In Santa Fe sind solche Worte an einer öffentlichen Schule alles andere als anmaßend. Sie reflektieren die Befindlichkeit der Betroffenen, die sich weder an dem einflussreichen Waffenverband National Rifle Association (NRA) reiben, noch Politiker zur Rechenschaft ziehen wollen. Die andernorts strikte Trennungslinie zwischen Staat und Religion ist in diesem von Baptisten dominierten Teil von Texas kaum zu erkennen.
Gebete vor dem Fußballspiel
Wie schon damals zur Jahrtausendwende nicht, als Katholiken und Mormonen über die Vereinnahmung der Schulen durch fundamentalistische Protestanten klagten. Damals erlaubte der Schulbezirk, dass Schüler vor den Spielen der Highschool-Footballmannschaft christliche Gebete über die Lautsprecher der Sportanlage ertönen ließen.
Der Fall landete als "Santa Fe versus Doe" vor dem obersten Verfassungsgericht. Dieses entschied im Jahr 2000 in einem Grundsatzurteil mit sechs zu drei Stimmen, dass diese Form der öffentlichen Frömmigkeit gegen das Trennungsgebot von Staat und Kirche verstoße. Die Highschool musste die Praxis beenden. Was blieb, sind die privaten Gebete vor den Spielen, in denen die Schüler Jesus wahlweise erst um ihre Sicherheit und dann um den Sieg bitten.
T-Shirts mit Bibelzitaten
Die junge Katholikin Esta O'Mara (15) sagt, an der Pietät habe sich bis heute wenig geändert. So sei es durchaus normal, dass Mitschüler T-Shirts mit Bibelzitaten oder Aufschriften wie "Unser Herr und Retter" tragen. Ihre Mitschülerin Grace Johnson (18) erzählt der "Washington Post", wie sie mit anderen Schülern während der Schießerei einen Gebetskreis bildete. "Wir haben für alle unsere Mitschüler gebetet, und dass alles in Ordnung sein wird."

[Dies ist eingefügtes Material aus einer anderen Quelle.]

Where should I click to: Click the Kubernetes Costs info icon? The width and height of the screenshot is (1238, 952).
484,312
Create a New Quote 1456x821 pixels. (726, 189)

In diesem Verhalten sehen die Geistlichen der Gemeinde, was den Unterschied zu vielen anderen Teilen der USA ausmache. "Ich erinnere mich an den 11. September, als scheinbar die ganze Nation betete und zur Kirche ging", sagt der Pastor der Arcadia First Baptist Church, Jerl Watkins. "Das zeigt mir, dass wir alle tief in uns wissen, dass es einen Gott gibt, an den wir uns in schweren Zeiten wenden können."

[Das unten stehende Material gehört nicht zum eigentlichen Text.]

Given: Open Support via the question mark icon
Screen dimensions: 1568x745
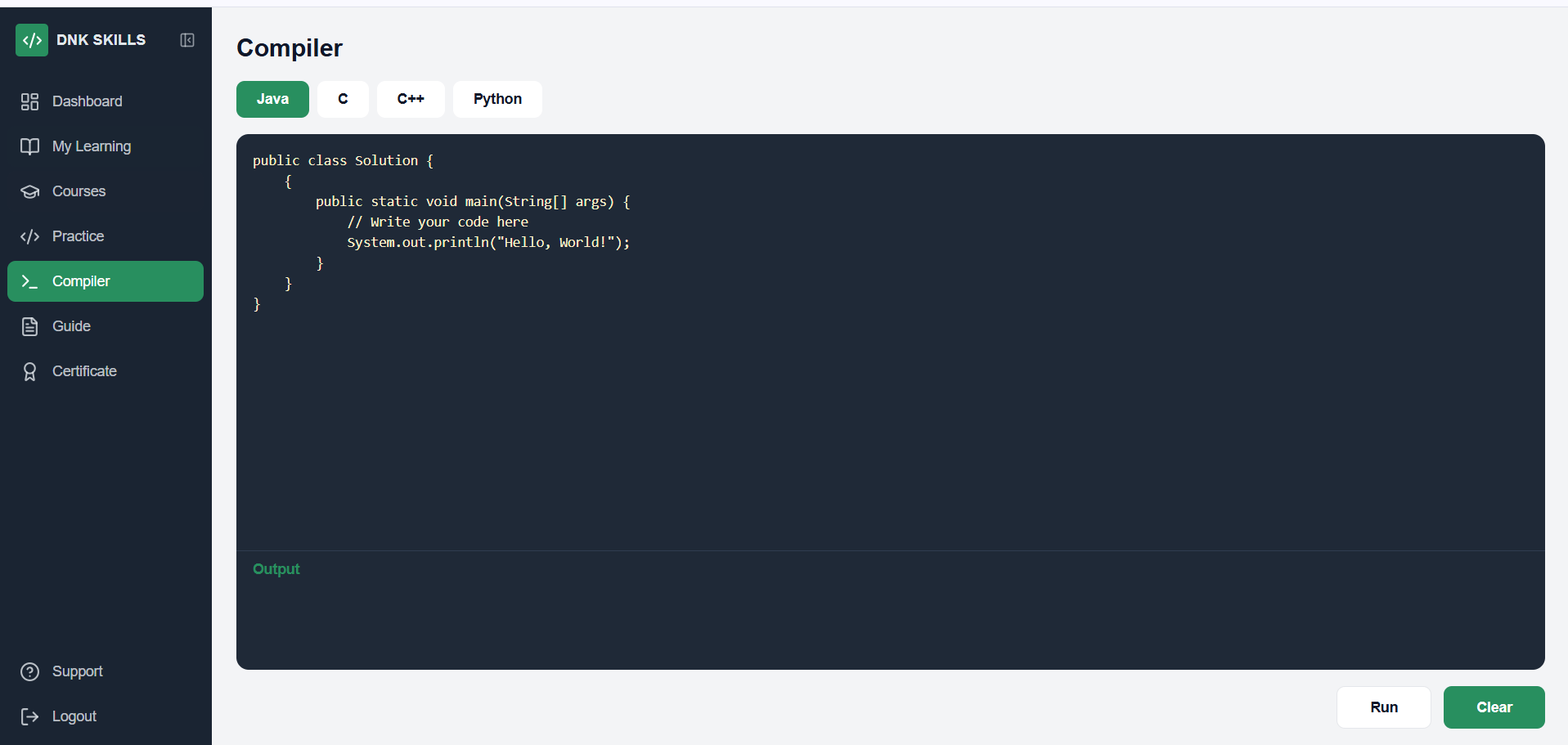Looking at the screenshot, I should pyautogui.click(x=30, y=671).
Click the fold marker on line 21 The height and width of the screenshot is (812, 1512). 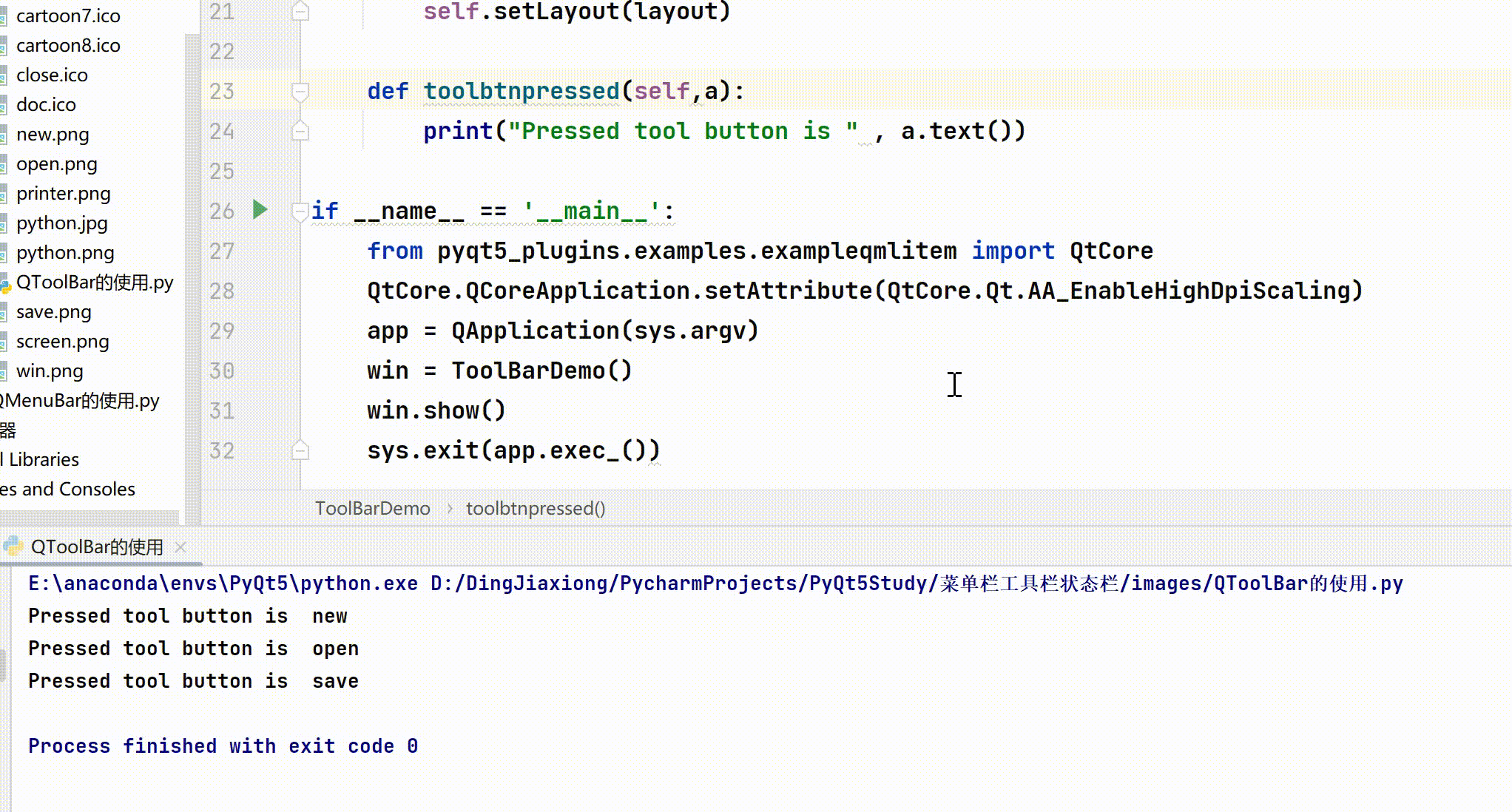[x=300, y=11]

Einfluss der Evangelikalen
Für den Historiker Walter L. Buenger von der University of Texas in Austin entspricht der Umgang der Gemeinde von Santa Fe dem Verhalten in texanischen Kleinstädten, die bis heute von frommen Baptisten bestimmt würden. "Evangelikale Geistliche haben hier einen ziemlichen Einfluss", so der Wissenschaftler.
Ein Beispiel dafür ist das schnelle Einsatzteam der "Billy Graham Evangelistic Association". Bereits wenige Stunden nach dem Massaker fanden sich die freiwilligen Helfer der Organisation auf dem Gelände der öffentlichen Highschool von Santa Fe ein. Kurz darauf prangten zehn weiße Kreise auf dem Schulgelände; darunter einer für die getötete muslimische Gastschülerin Sabika Sheikh.
Religiöse Poster statt Protest
Statt Protestbanner gegen Schnellfeuer-Gewehre und Waffenkult zeigten Schüler ein Poster mit den Worten aus "Nimm meine Hand, wir gehen zusammen da durch - Jesus". Marian Ward, die damals gegen das Verbot des Schulgebets geklagt hatte, ist froh, dass sich an der Frömmigkeit von Santa Fe nichts geändert hat. "Die Fackel ist übergeben worden. Es ist wieder ziemlich derselbe Platz, der es einmal war."